_Supplied data_.
——

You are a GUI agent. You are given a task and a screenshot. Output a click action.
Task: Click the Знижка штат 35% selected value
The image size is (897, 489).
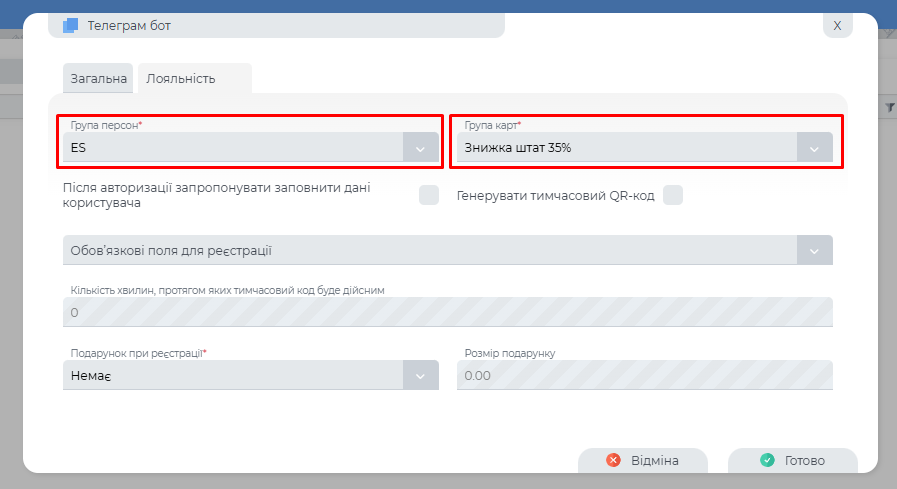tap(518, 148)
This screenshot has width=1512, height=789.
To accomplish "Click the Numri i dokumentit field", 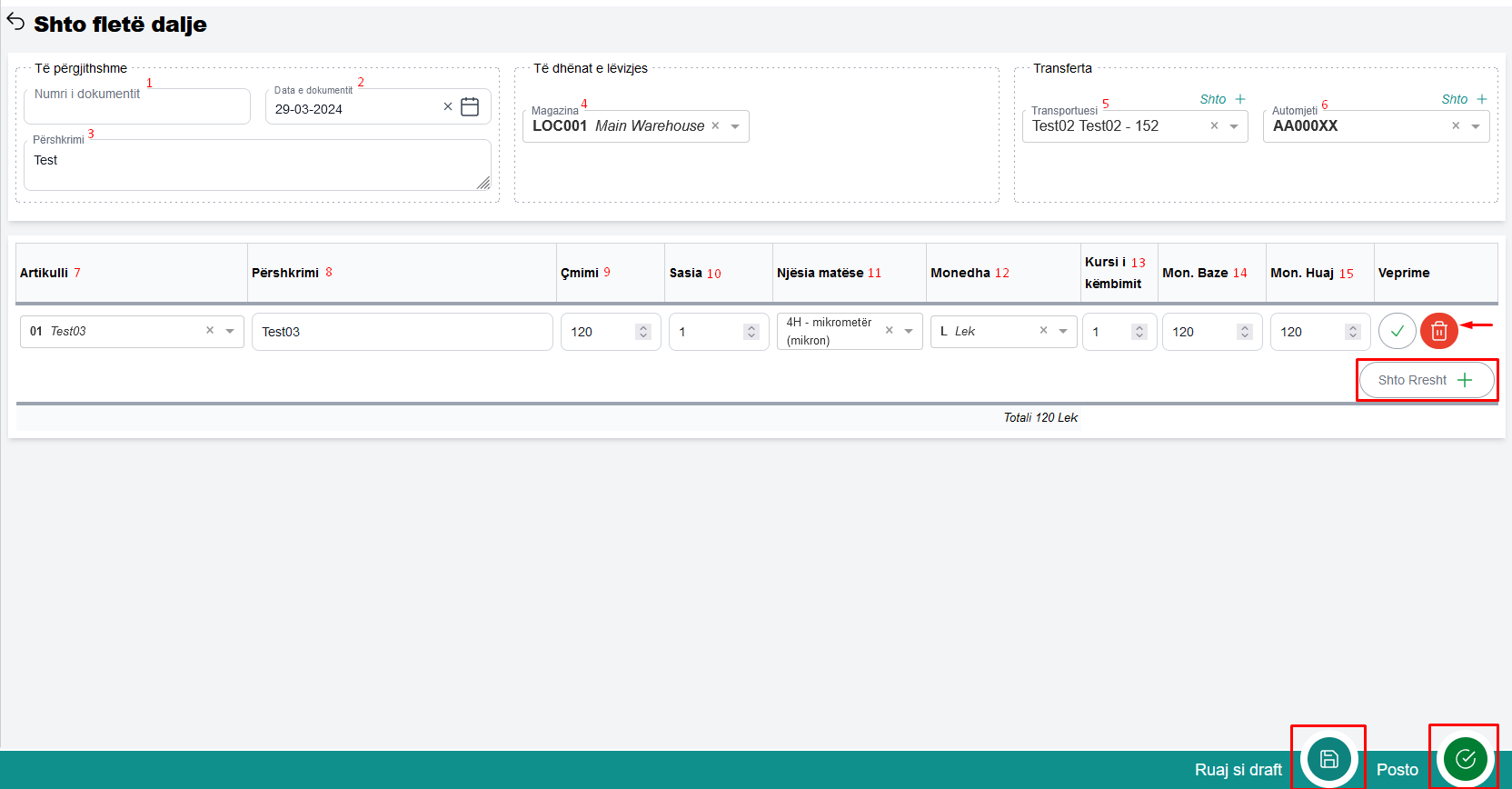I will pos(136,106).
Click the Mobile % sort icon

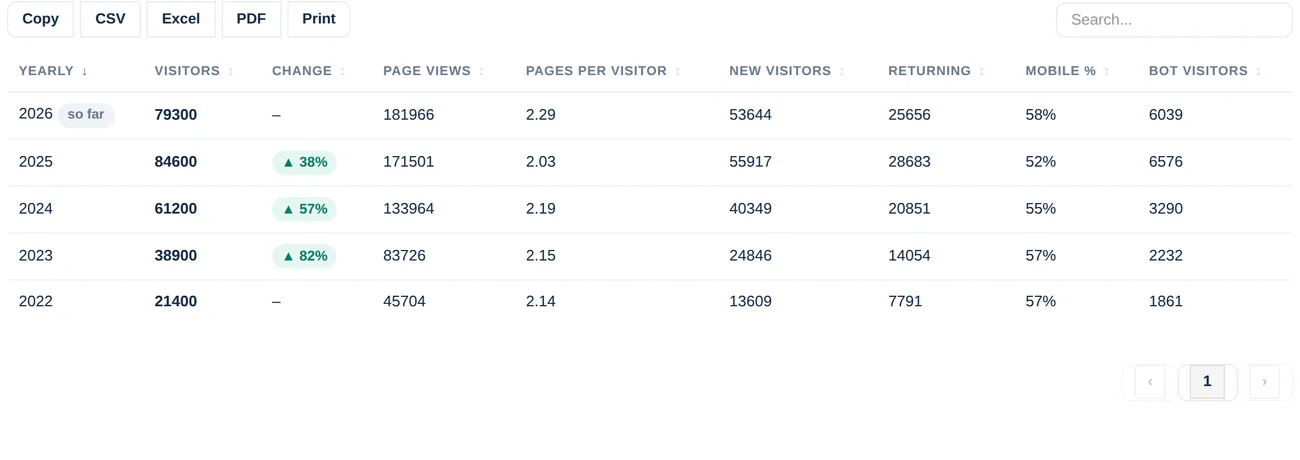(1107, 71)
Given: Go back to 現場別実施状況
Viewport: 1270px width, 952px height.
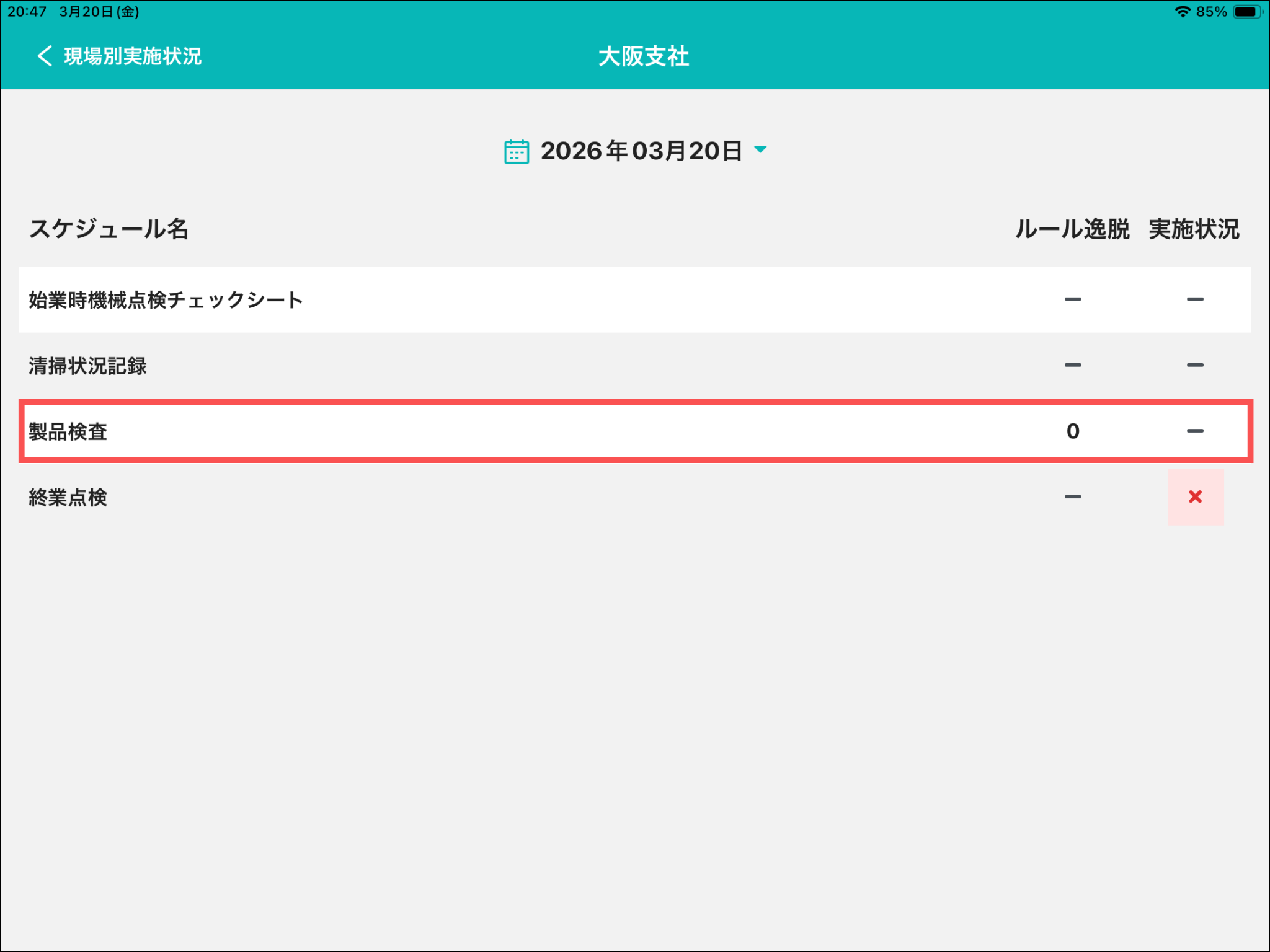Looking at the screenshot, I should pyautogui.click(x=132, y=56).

——

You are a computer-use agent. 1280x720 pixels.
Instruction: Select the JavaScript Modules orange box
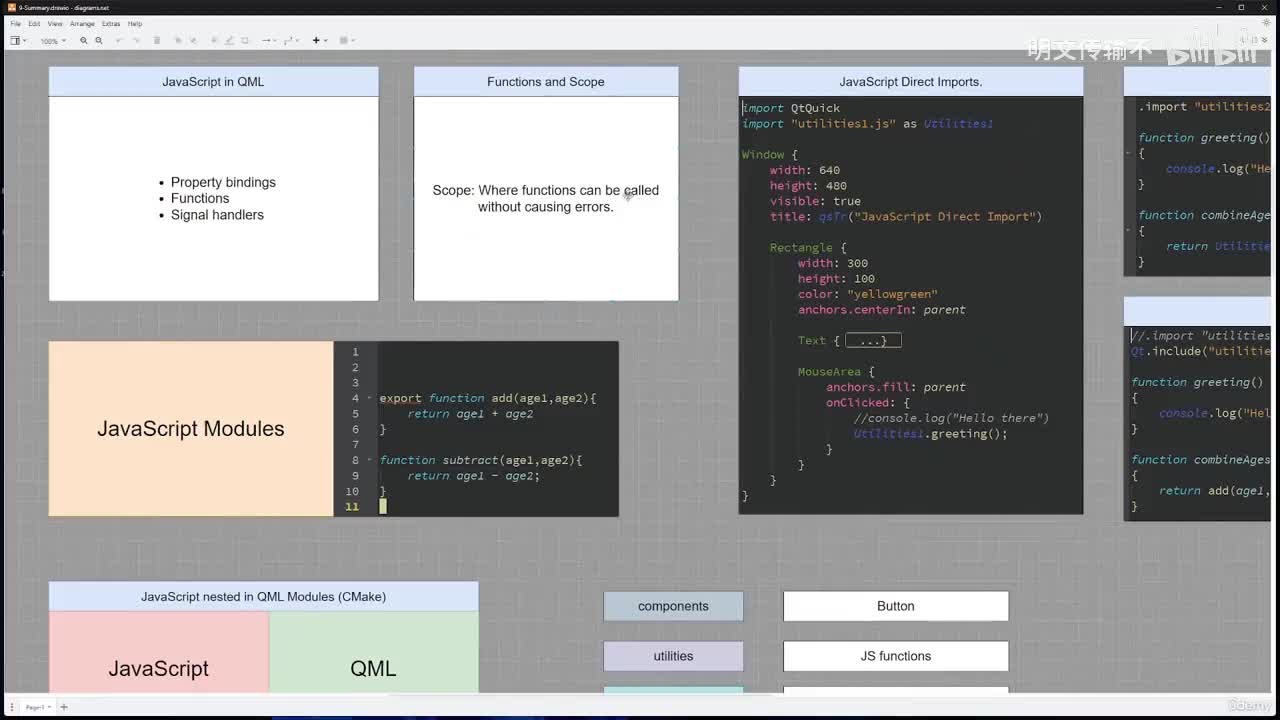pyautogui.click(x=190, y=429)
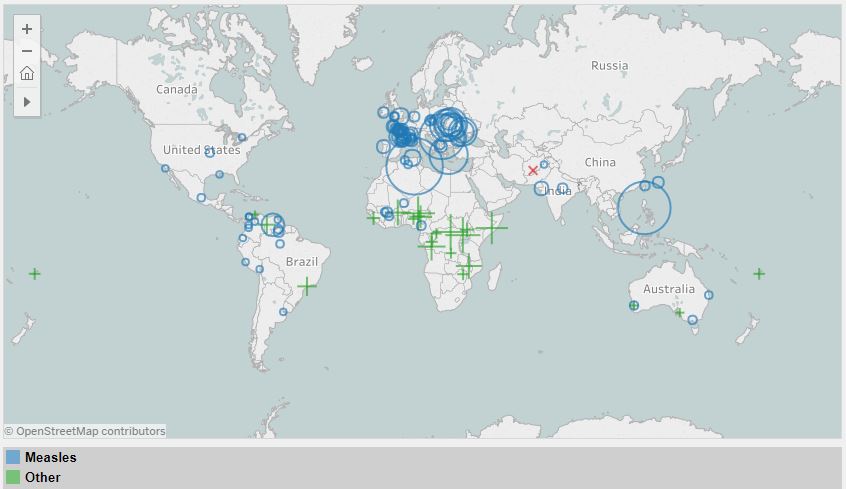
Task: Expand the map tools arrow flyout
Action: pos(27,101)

——

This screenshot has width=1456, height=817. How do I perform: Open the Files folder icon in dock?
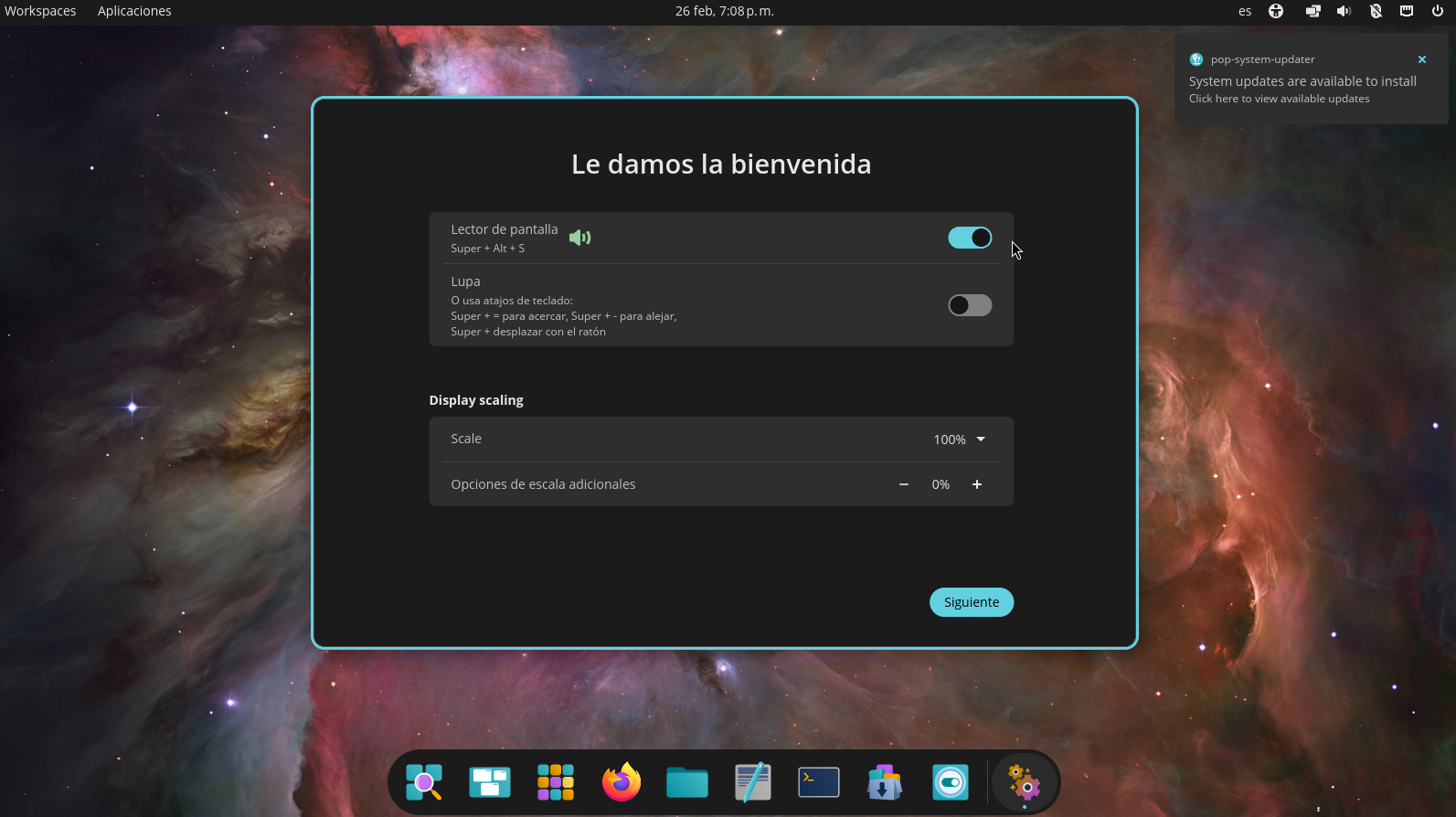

——

_Task brief_. All lines of the material that contain the word "agent" should be listed.

_Result of the exercise_.
You are a GUI agent. You are given a task and a screenshot. Output a click action.
You are a computer-use agent. 1280x720 pixels.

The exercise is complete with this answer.